**Request 1:**
Extract the passage from the memorandum opinion between "Throughout the last" and "President, Joshua Jepsen.", inclusive.

**Article:**
..............................
IN THE UNITED STATES DISTRICT COURT

FOR THE NORTHERN DISTRICT OF ILLINOIS WESTERN DIVISION IN RE: DEERE & COMPANY Case No.: 22-cv-50188 REPAIR SERVICES ANTITRUST LITIGATION

Judge Iain D. Johnston MEMORANDUM OPINION AND ORDER

Throughout the last year, the MDL Plaintiffs have continually sought discovery explaining whether (and to what extent) Defendant John Deere considers “right to repair’ legislation in preparing financial reports. See Dkt. 261, 1. Deere consistently refuses these requests because “as Plaintiffs know, no such analyses exist[] during the agreed-to relevant time period.” Dkt. 255, 1. Deere believes this adequately answers the Plaintiffs’ questions and that further depositions on the matter would only be redundant. Deere especially opposes the deposition of its Chief Financial Officer and Senior Vice President, Joshua Jepsen.
..............................
**Recorded data:**
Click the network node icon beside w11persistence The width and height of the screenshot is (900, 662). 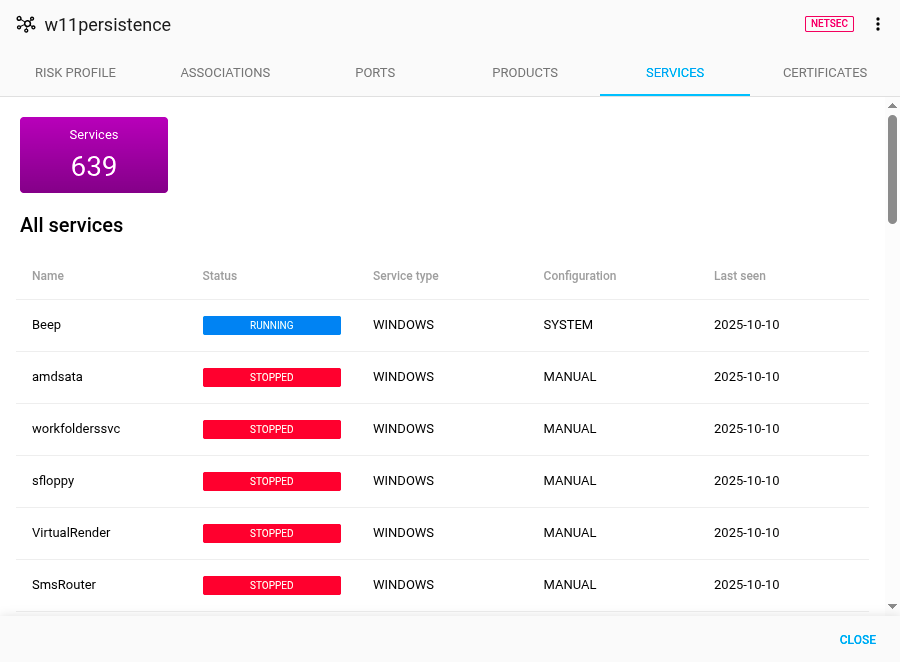point(26,25)
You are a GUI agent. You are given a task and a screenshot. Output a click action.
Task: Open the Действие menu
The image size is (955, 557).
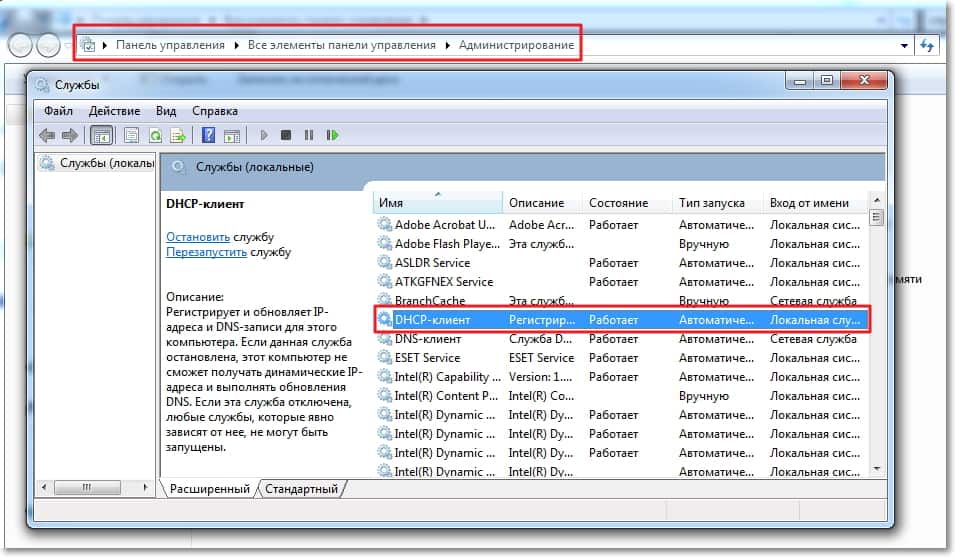(114, 111)
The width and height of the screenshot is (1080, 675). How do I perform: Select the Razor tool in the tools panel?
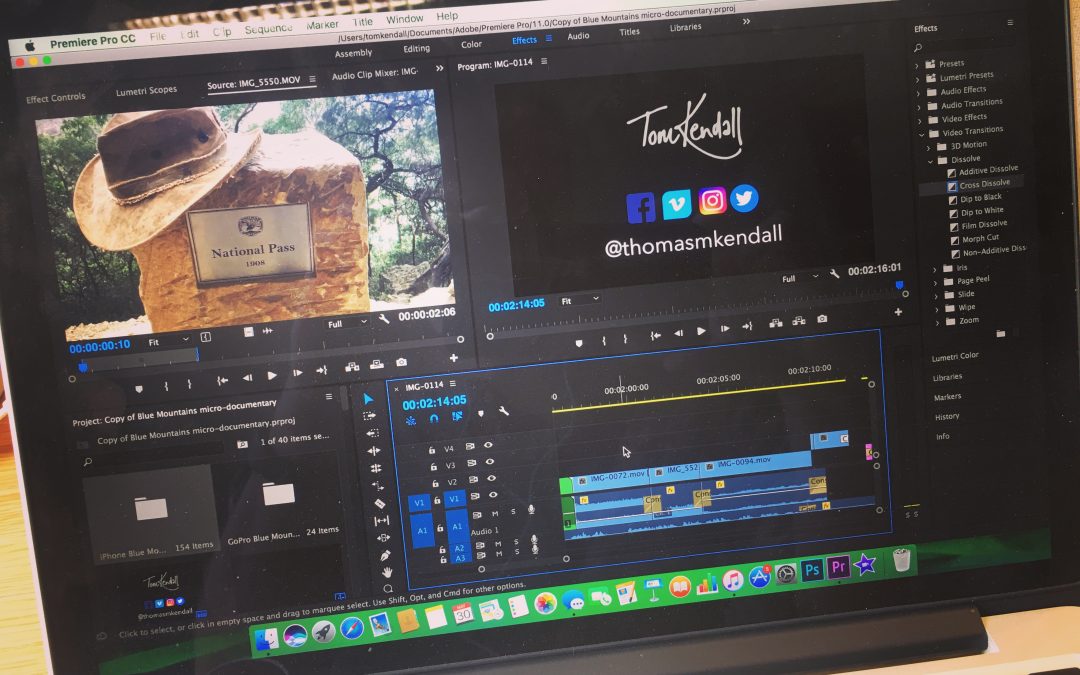(x=379, y=503)
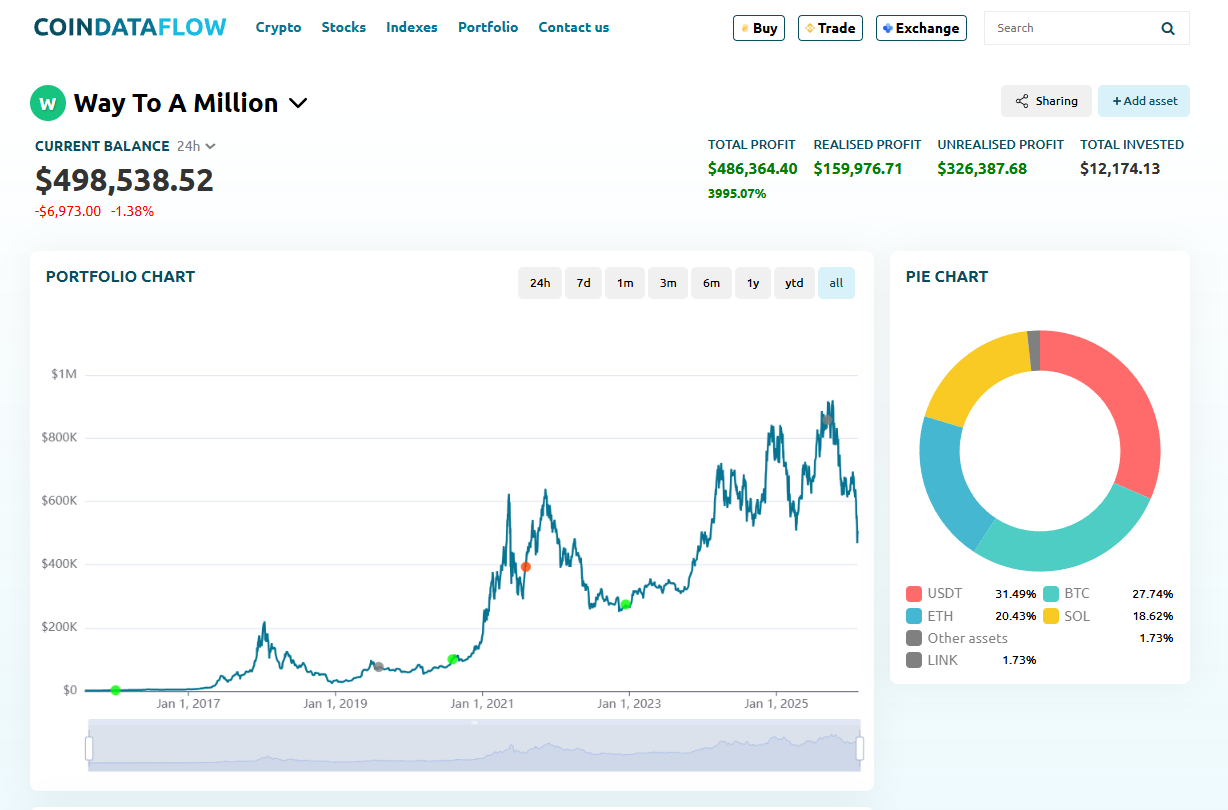Open the 24h balance period dropdown
The width and height of the screenshot is (1228, 810).
tap(196, 146)
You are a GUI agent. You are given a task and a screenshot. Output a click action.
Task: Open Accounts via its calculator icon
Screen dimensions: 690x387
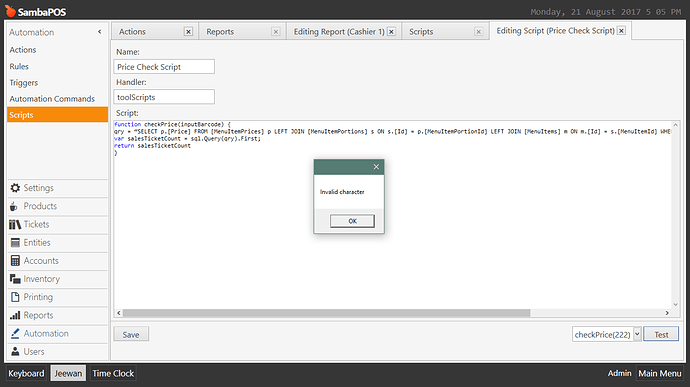[15, 261]
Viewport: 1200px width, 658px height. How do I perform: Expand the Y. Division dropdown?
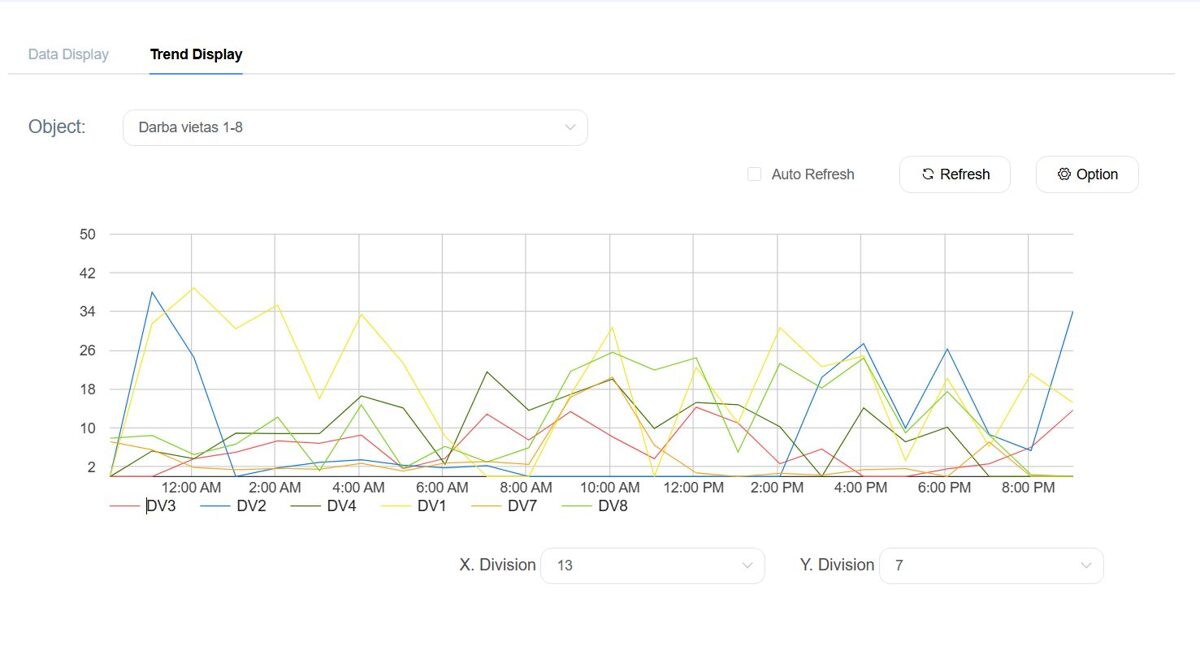coord(991,565)
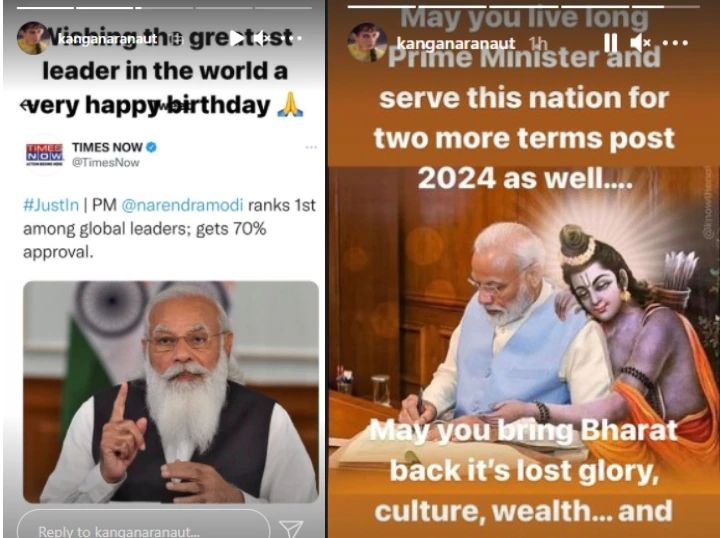Open right story profile picture
The width and height of the screenshot is (720, 538).
(366, 43)
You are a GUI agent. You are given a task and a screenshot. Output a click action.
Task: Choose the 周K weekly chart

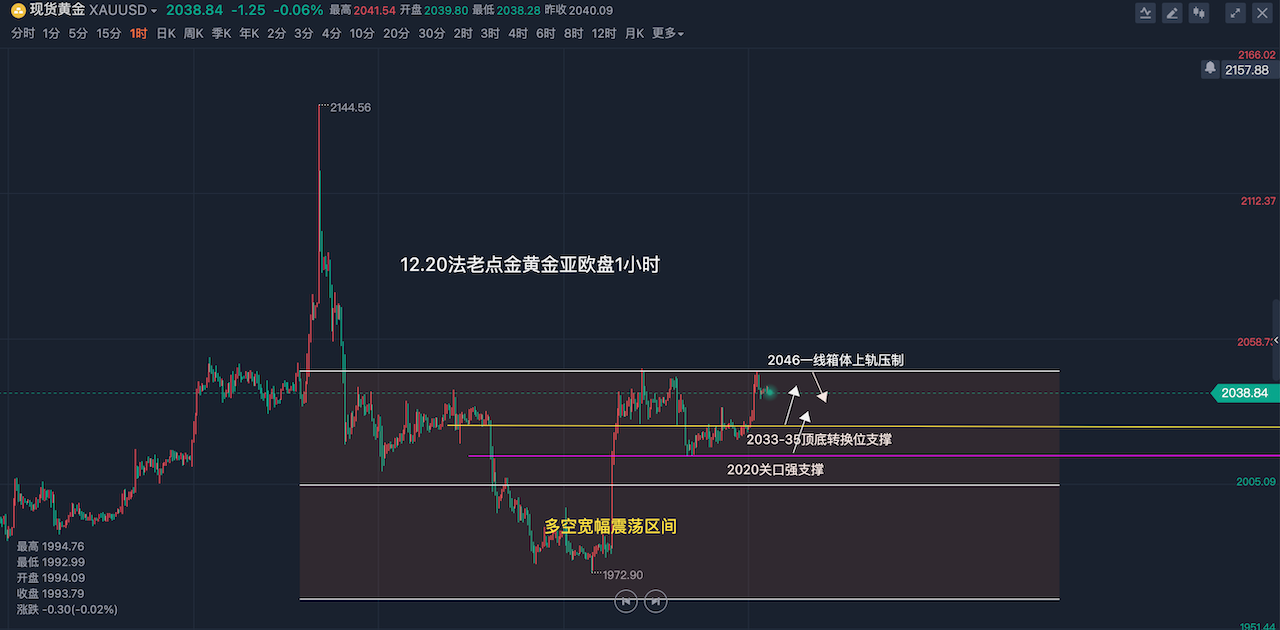coord(193,33)
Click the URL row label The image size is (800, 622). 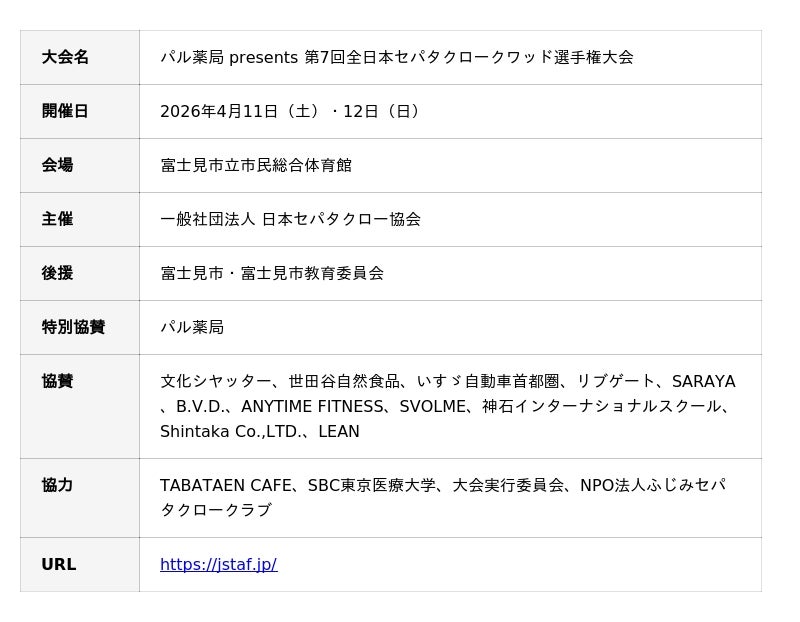58,564
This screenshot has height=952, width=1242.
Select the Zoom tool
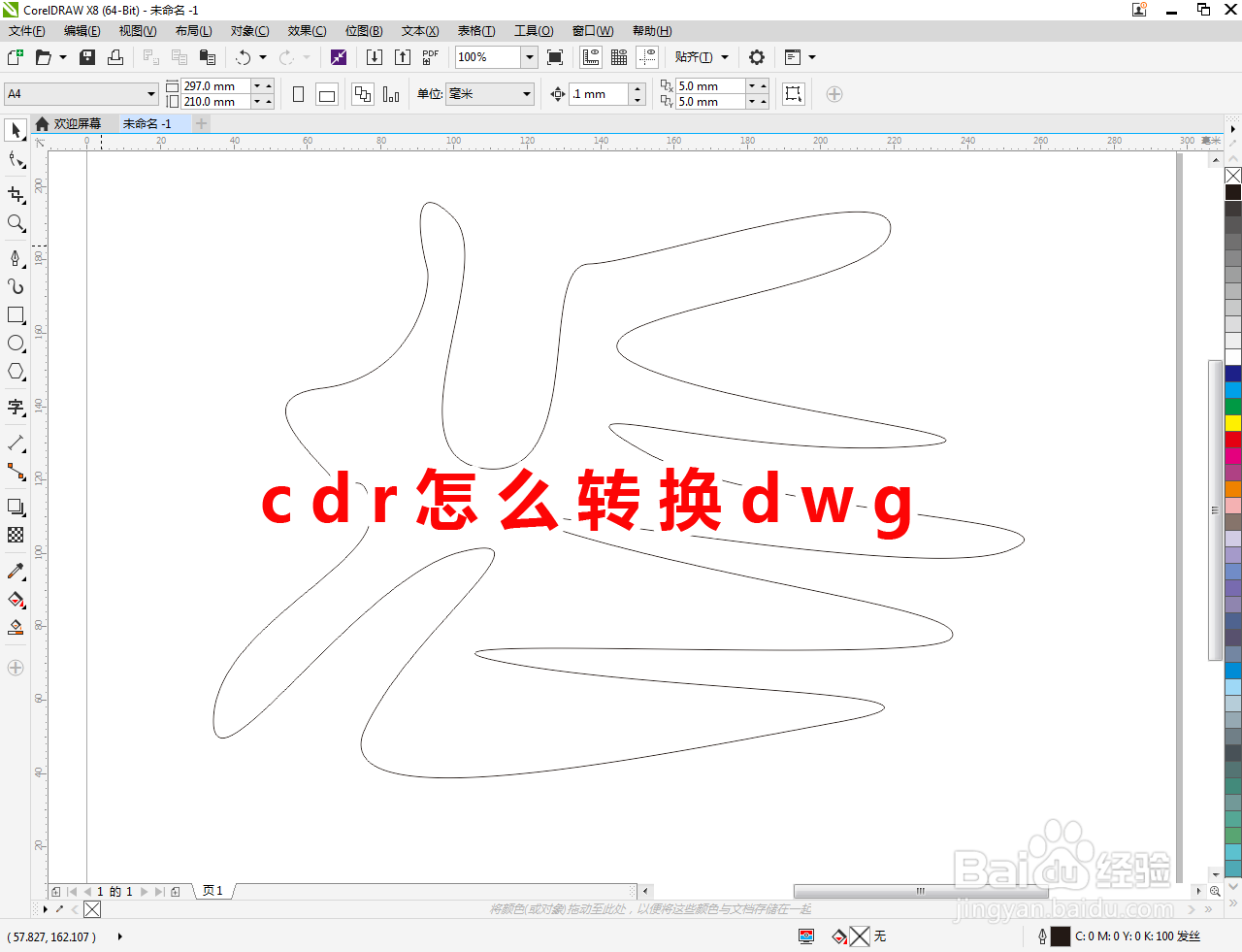[x=16, y=224]
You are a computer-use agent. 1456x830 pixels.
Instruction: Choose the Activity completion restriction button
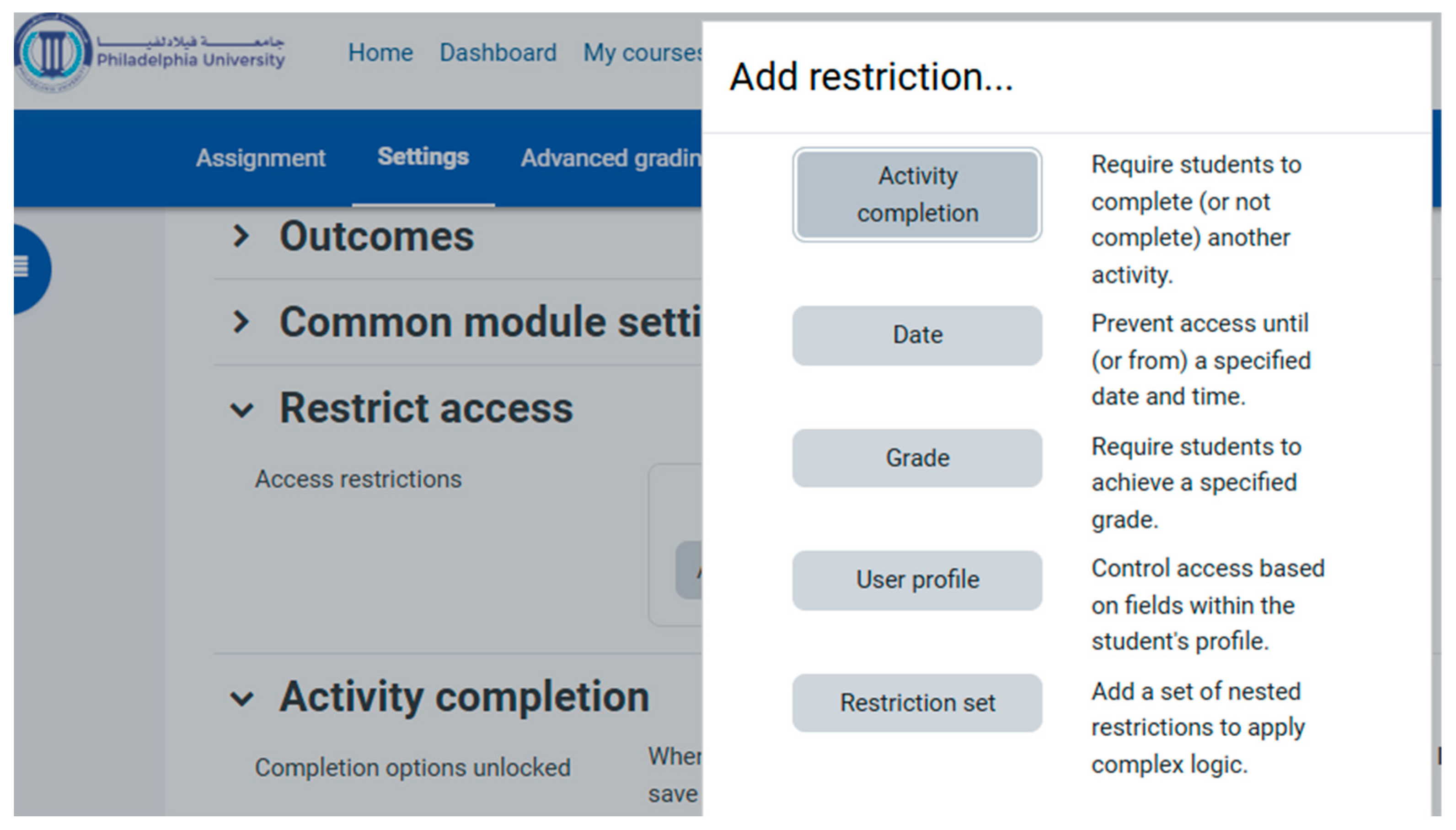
..............................
**Request 2:**
Lay out the entries as a JSON list of strings, one per line and skipping blank lines, starting at the line holding "This screenshot has height=952, width=1242." and running through the end of the entries, inclusive. Leave the pictures out.

**Output 1:**
Throughout the last year, the MDL Plaintiffs have continually sought discovery explaining whether (and to what extent) Defendant John Deere considers “right to repair’ legislation in preparing financial reports. See Dkt. 261, 1. Deere consistently refuses these requests because “as Plaintiffs know, no such analyses exist[] during the agreed-to relevant time period.” Dkt. 255, 1. Deere believes this adequately answers the Plaintiffs’ questions and that further depositions on the matter would only be redundant. Deere especially opposes the deposition of its Chief Financial Officer and Senior Vice President, Joshua Jepsen.

**Output 2:**
[
  "This screenshot has height=952, width=1242.",
  "Select the Zoom tool",
  "[x=16, y=224]",
  "You are a computer-use agent. 1456x830 pixels.",
  "Instruction: Choose the Activity completion restriction button"
]